Il problema che moralisti e opinionisti raramente riescono a spiegare è come mai i fattori nefasti di volta in volta indicati come alleati di Lucifero agiscano solo su alcuni (pochi) soggetti e non su tutti. E non sempre negli stessi modi e con la stessa intensità. Ma tant’è! Bastano due o tre casi di (presunti) effetti funesti e subito decolla la generalizzazione, la tentazione più comune tra i commentatori, e viene istituita una sorta di legge sociologica.
È proprio questo l’atteggiamento che lo scrittore britannico Gilbert Keith Chesterton (1874-1936) combatte nell’articolo The Fear of the Film (1923), qui proposto nella mia traduzione: uno scritto pieno di buon senso e da riscoprire soprattutto a vantaggio di tanti massmediologi di grido (o presunti tali), troppo propensi alla facile condanna moralistica e alla facile generalizzazione.
Se un bambino decide di aggredire qualcuno con un coltello, dopo aver visto un film in cui lo stesso strumento viene usato per fini non umanitari, la colpa è del film o del bambino? Non dovremmo, in questo caso, occuparci della mente del minore e comprendere il motivo del suo gesto? E che dire dei tanti fanciulli che, come il nostro piccolo aggressore, hanno visto il medesimo film senza essere tentati di uccidere qualcuno? Eppure, la rimozione o la censura della scena filmica in cui appare il coltello viene spesso vista come la soluzione privilegiata per risolvere il problema delle reazioni anomale di alcuni spettatori. Forse perché è più facile censurare che capire. E tutto questo nonostante, nella vita quotidiana, i bambini siano esposti a numerosissimi coltelli che vedono adoperare per gli scopi più svariati, alcuni dei quali anche cruenti.
Manca la certezza del rapporto causa-effetto tra rappresentazione del coltello e comportamento aggressivo. Eppure, al minimo episodio anomalo, pure in assenza di qualunque riscontro empirico, il rapporto viene dichiarato assolutamente certo e non limitato all’episodio in questione, ma esteso immancabilmente a norma universale.

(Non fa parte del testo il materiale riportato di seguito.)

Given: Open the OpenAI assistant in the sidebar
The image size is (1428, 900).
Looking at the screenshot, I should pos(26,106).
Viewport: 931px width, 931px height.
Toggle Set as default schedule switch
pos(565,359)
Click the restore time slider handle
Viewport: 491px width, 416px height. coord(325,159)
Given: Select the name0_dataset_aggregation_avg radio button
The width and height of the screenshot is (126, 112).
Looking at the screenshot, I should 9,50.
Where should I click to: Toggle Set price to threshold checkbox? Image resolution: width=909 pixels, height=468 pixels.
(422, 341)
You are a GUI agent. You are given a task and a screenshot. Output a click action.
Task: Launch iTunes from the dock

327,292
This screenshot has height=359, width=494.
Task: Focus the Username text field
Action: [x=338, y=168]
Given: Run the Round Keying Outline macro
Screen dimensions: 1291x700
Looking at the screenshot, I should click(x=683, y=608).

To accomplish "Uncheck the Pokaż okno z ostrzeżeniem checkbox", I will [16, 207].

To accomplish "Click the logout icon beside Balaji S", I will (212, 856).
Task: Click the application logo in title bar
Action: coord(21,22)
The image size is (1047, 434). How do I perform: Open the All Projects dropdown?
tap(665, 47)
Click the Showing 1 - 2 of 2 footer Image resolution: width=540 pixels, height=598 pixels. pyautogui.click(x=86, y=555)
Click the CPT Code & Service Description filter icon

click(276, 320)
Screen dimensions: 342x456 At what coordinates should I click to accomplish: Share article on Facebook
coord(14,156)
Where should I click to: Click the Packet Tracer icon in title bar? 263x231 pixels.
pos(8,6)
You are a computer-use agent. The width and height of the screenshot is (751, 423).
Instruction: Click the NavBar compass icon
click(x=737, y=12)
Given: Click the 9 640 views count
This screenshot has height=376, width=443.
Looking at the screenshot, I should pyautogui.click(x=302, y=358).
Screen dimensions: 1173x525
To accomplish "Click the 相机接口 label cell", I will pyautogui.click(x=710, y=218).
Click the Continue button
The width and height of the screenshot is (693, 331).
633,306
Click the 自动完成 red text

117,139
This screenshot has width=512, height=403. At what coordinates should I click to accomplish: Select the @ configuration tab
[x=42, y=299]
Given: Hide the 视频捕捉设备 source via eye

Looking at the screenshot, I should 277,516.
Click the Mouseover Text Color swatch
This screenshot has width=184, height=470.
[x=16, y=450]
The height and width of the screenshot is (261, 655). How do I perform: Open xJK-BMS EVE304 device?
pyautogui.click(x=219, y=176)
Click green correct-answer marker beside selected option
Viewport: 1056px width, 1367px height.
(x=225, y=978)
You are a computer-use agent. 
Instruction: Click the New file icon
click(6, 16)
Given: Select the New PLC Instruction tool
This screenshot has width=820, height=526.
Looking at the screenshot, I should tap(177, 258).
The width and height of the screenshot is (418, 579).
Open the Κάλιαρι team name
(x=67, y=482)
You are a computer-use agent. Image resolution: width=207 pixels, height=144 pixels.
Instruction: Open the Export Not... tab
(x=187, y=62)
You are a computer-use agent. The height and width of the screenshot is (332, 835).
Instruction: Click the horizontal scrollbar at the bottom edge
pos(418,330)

E che dire, tuttavia, dei tanti romanzi e rappresentazioni teatrali in cui il coltello è, in qualche modo, protagonista? Chesterton ricorda il Mercante di Venezia di Shakespeare in cui Shylock “brandisce un coltello per uno scopo grandemente deplorevole”. Ma tante altre opere immortali della nostra letteratura potrebbero essere citate al riguardo. Dovremmo forse censurare o purgare Shakespeare e tanti altri autori per le reazioni sconsiderate di qualche bambino alle loro trame? O dovremmo aiutarlo a capire il significato complessivo dell’opera, che evidentemente trascende i singoli oggetti che in essa appaiono?
Chesterton lo dice molto bene: “Un effetto spaventoso può essere associato a un qualsiasi altro effetto o situazione”. Quindi, piano con la censura e con i giudizi moralistici. Eppure, è proprio in questi casi che, talvolta, la sociologia precipita nel sociologismo, ossia in una ipertrofica caricatura di sé stessa, e si lancia a spron battuto verso spiegazioni nomotetiche dell’accaduto. L’aneddoto peculiare diviene, così, ferrea congiunzione astrale e come tale viene trattato da opinionisti e moralisti. Con il rischio di sguinzagliare un contagioso panico morale nei confronti di ogni oggetto a cui capiti di suscitare una seppure lieve inquietudine in un minore qualsiasi, che sia uno strumento di tortura o il sesso oppure una linguaccia di mucca.
Raccomando a ogni aspirante sociologo la lettura di The Fear of the Film, scritto oltre cento anni fa, ma ancora capace di stemperare, con il suo infinito buon senso, le letture sociologistiche che soprattutto self-styled scienziati televisivi della mente e della società ci hanno proditoriamente e sommariamente ammannito nel corso degli ultimi quarant’anni.